(Written task A):
Answer these questions about the post on Amazon's new EC2 services:
(i) Which two regions are named as the current ones?
(ii) What is RightScale's existing load-balancing set-up based on?
(iii) At what level can Amazon's monitoring service collect data?

(Document section):
[This post was updated with sections on the monitoring and auto-scaling services]
Announced late last year, Amazon tonight launched load balancing, monitoring, and auto-scaling for the Elastic Compute Cloud (EC2). These features have been requested many times by EC2 users and with this release Amazon continues to show that it listens and responds to feedback. Read Jeff Barr’s description on the AWS blog and Werner Vogels’ backgrounder on his blog.
At RightScale we’ve been experimenting with a preview version of the new services for a while. We’re pretty excited because they allow us to offer new features and more choices to our customers. In particular, we’ll integrate the load balancing with what we already have. It can be used as an alternative to our haproxy based set-up or in combination with it for more flexibility. For example, for more complex web sites and for SSL sites a more application-specific load balancing layer behind Amazon’s will usually be required.
The new monitoring service will provide additional data sources to our users as well as the ability to aggregate across many servers. The service introduced by Amazon can collect data at the hypervisor level and provides a very versatile storage back-end. We’re planning on sourcing data from the service in our graphing front-end and also integrating the data into our alerting and escalation system. At scale, the use of Amazon’s monitoring service by itself actually costs half of what all of RightScale costs, monitoring included, so we’re offering great value as an integrated solution.
Finally the auto-scaling service is something that has been lacking in many users’ mind from EC2: we’ve often heard from people looking at EC2 the first time “you mean Amazon doesn’t automatically launch more instances when my app is overloaded?” Amazon now has an answer for those questions, which was badly needed. However, unless we’re missing something, there’s nothing additional to our current offering, but we’ll keep listening to what our customers tell us. We believe that the most difficult part of auto-scaling isn’t the actual launching of servers but that it’s lining up all the configuration management and lifecycle management so the new servers go into production successfully, and that dynamic runtime self-configuration is where RightScale really shines.
Let’s take a closer look at the new features introduced tonight starting with the load balancing. It is now possible to allocate a load balancer and have it distribute requests across multiple EC2 instances running in multiple availability zones within one region. (An availability zone is roughly equivalent to a datacenter and the two current regions are US east and EU west.) The interface to the service is pretty simple. You create a load balancer and define for which ports and protocols it should process requests. Then you launch instances and add them to the load balancer. You also define a health check that the load balancer uses to probe the instances to ensure that they’re operating. With that the load balancer is in operation and starts passing incoming requests through to healthy instances.
The load balancing service is designed to serve as a first level of distributing load across a number of instances, dealing specifically with DNS and handling the failure of an availability zone. Most sophisticated web sites will need an additional level of load balancing that is more customizable and more application specific, for example to map portions of the URL space to different back-end services or to optimize the handling of persistent sessions.

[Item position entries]
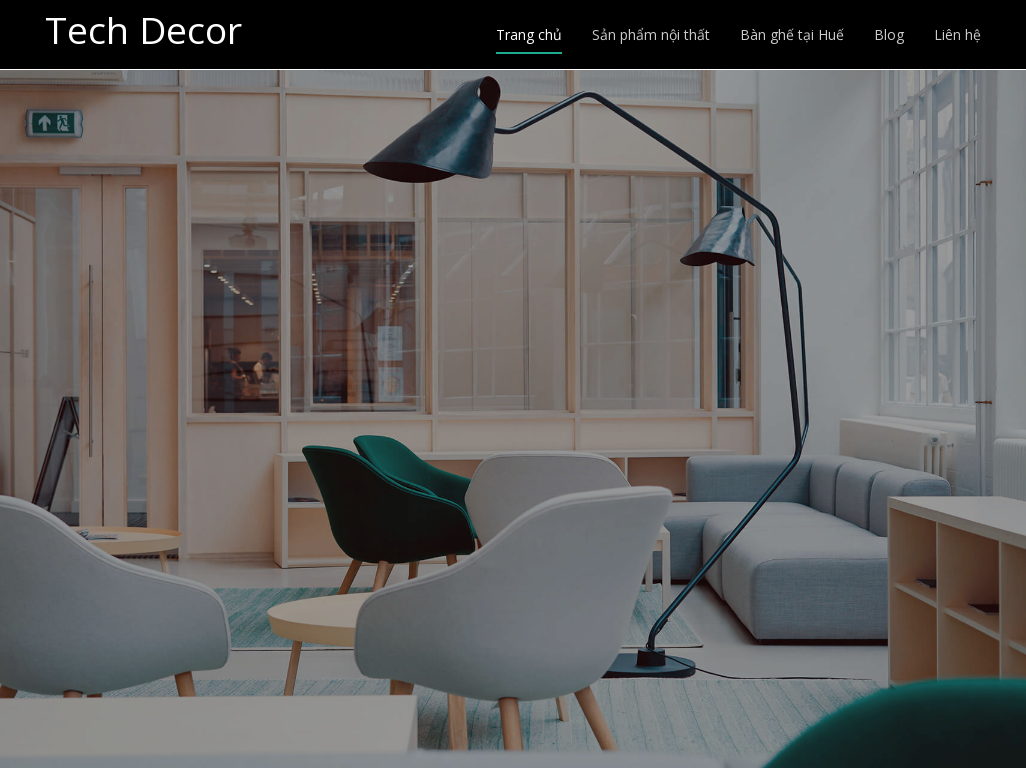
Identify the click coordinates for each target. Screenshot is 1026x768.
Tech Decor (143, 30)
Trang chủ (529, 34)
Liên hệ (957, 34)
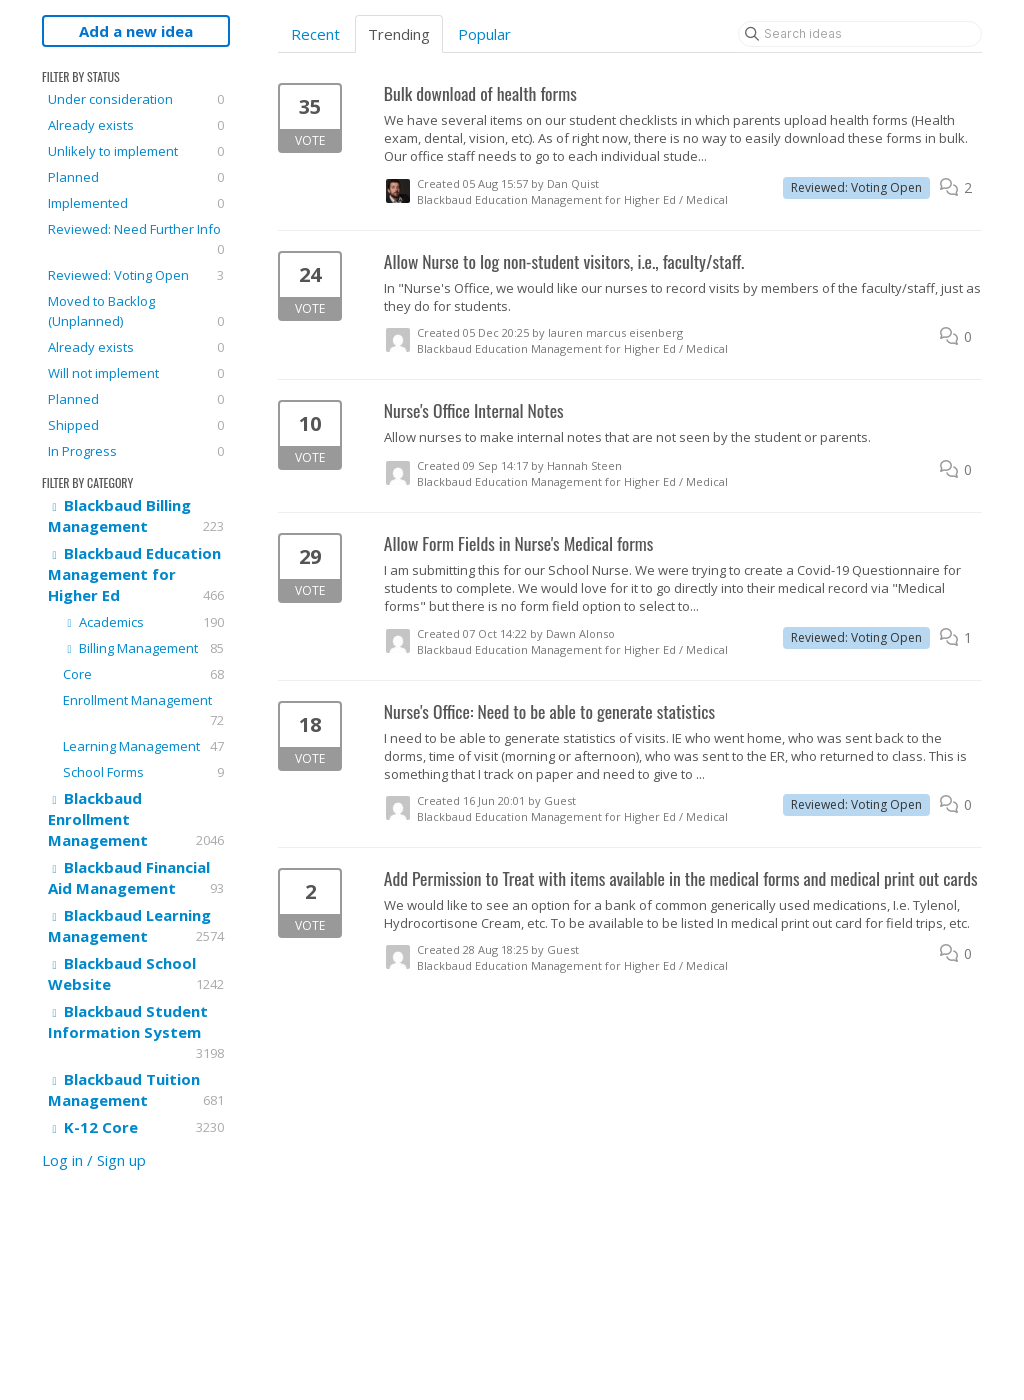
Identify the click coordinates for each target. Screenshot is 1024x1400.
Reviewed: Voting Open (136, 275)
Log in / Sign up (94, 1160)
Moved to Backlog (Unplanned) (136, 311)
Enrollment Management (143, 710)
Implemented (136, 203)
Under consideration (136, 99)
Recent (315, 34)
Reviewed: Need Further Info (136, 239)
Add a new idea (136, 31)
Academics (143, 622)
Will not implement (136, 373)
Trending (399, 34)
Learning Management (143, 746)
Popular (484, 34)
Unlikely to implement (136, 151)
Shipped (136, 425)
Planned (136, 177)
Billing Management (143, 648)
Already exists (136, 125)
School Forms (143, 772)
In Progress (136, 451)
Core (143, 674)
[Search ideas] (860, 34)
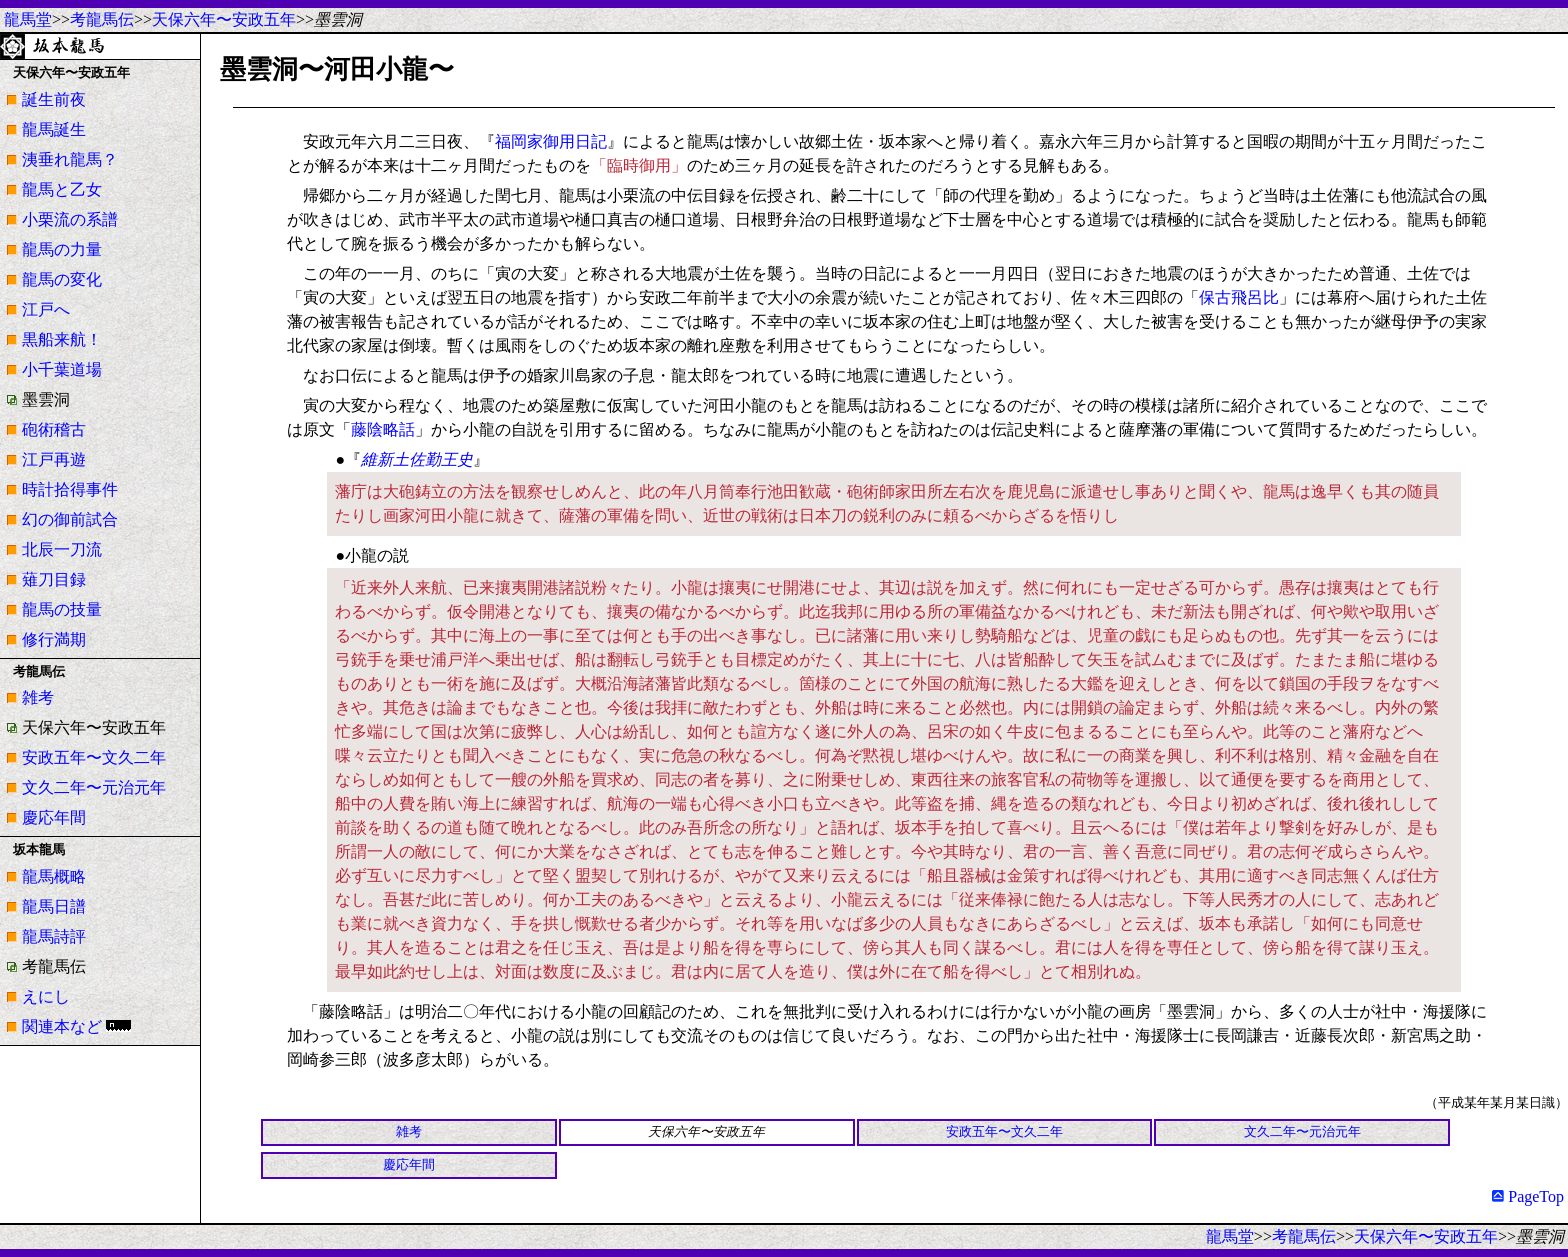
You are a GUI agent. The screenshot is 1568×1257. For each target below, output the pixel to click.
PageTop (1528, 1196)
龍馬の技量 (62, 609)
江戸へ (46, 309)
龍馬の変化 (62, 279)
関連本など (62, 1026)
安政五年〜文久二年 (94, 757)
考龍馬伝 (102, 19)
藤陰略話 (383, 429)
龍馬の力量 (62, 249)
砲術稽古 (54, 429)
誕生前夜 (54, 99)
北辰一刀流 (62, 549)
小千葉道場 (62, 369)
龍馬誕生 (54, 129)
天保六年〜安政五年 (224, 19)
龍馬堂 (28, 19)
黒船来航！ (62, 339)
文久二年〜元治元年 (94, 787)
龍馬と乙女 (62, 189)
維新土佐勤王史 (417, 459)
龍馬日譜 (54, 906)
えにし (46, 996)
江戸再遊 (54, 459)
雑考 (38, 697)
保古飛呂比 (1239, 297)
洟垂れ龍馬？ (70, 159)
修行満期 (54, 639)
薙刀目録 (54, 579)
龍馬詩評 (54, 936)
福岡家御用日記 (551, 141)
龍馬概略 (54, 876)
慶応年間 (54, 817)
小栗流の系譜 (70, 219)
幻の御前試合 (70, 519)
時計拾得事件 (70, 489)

(Written task B):
Retype the entries from the line with "えにし (46, 996)" up to and including the last line of the entries.

(Exercise response A):
(i) US east and EU west
(ii) haproxy
(iii) The hypervisor level

(Exercise response B):
えにし (46, 996)
江戸再遊 (54, 459)
雑考 (38, 697)
保古飛呂比 (1239, 297)
洟垂れ龍馬？ (70, 159)
修行満期 (54, 639)
薙刀目録 (54, 579)
龍馬詩評 (54, 936)
福岡家御用日記 (551, 141)
龍馬概略 (54, 876)
慶応年間 (54, 817)
小栗流の系譜 (70, 219)
幻の御前試合 (70, 519)
時計拾得事件 (70, 489)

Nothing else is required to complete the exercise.